Quase todas são conhecidas por terem fortes áreas financeiras, algumas semelhantes a tesourarias de bancos. O problema é quando essas áreas começam a ganhar importância nos balanços no lugar do ganho operacional. É aí, segundo analistas, que mora o perigo de as empresas se arriscarem além do uso das operações financeiras para proteger seus patrimônios e receitas das oscilações do câmbio ou das matérias-primas.

- Quando o resultado financeiro é mais da metade do lucro líquido, é preocupante. Aí, a empresa sai do operacional e vira trabalho de mesa (de tesouraria de banco). Companhias com históricos assim podem ter tido problemas no último trimestre - avalia Rafael Moysés, gestor de Carteiras da corretora Umuarama.

É importante lembrar, no entanto, que ter um forte resultado financeiro não é garantia de que a empresa está alavancada (investindo mais do que deveria para apenas se proteger). A analista Luciana Leocadio, da corretora Ativa, diz que uma parte do ganho pode ser porque elas têm dinheiro em caixa. Este recurso pode estar aplicado em operações de renda fixa, atreladas à taxa de juros Selic, em 13,75% ao ano. E esse ganho entra nos resultados financeiros.

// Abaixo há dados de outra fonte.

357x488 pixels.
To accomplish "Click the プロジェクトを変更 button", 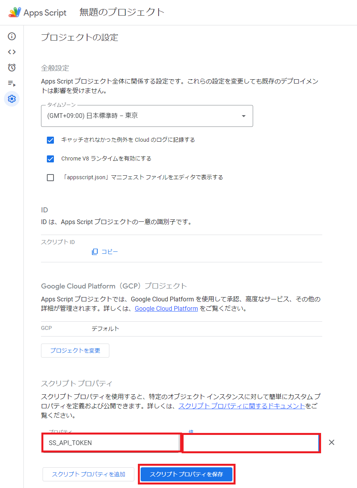I will coord(75,351).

Também entram em resultados financeiros outros ganhos e despesas, como os obtidos com imóveis, ações, títulos públicos e privados, além de derivativos, usados por algumas empresas para especular. Fazem parte dessa receita juros pagos em financiamentos e variações do câmbio.

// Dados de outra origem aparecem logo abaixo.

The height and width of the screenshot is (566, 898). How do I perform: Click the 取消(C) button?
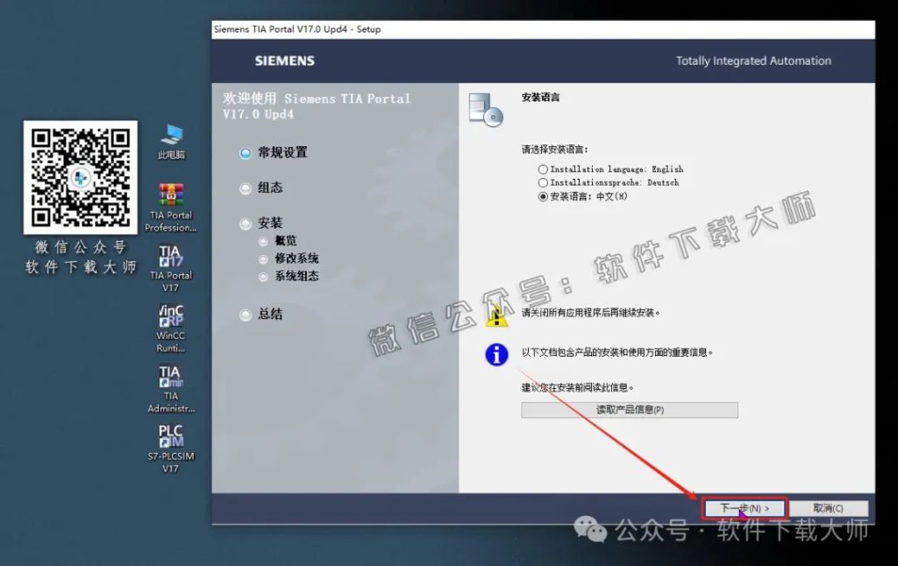pyautogui.click(x=828, y=507)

- Um resultado financeiro forte pode ser sinal de que a empresa tinha dívida em dólar sem hedge (operações para proteção). Enquanto o dólar caía, ela tinha receita financeira, porque a dívida ficava mais barata. Agora que o dólar parou de cair, a empresa apresenta perdas por não ter se protegido - diz Luciana.

Para entender a caixa-preta da origem dos ganhos e das perdas financeiras das companhias é necessário ler as notas explicativas dos balanços anuais ou trimestrais. Luciana lembra que, mesmo assim, nem sempre é possível prever o que vai acontecer:

- A Sadia, por exemplo, mudou a posição que tinha em 30 de junho passado, se desenquadrou totalmente nesse período. No caso da Aracruz, a questão foi o tipo da operação. Normalmente, a empresa não detalha os contratos que fez - diz.

Para Patricia Branco, sócia da gestora de recursos Global Equity, um indicador relevante para medir quanto a empresa está se arriscando é a relação entre a dívida e o patrimônio.

- É preciso comparar com o nível de endividamento dos seus pares (as empresas concorrentes) e ver se foge muito da média do setor - explica Patricia Branco.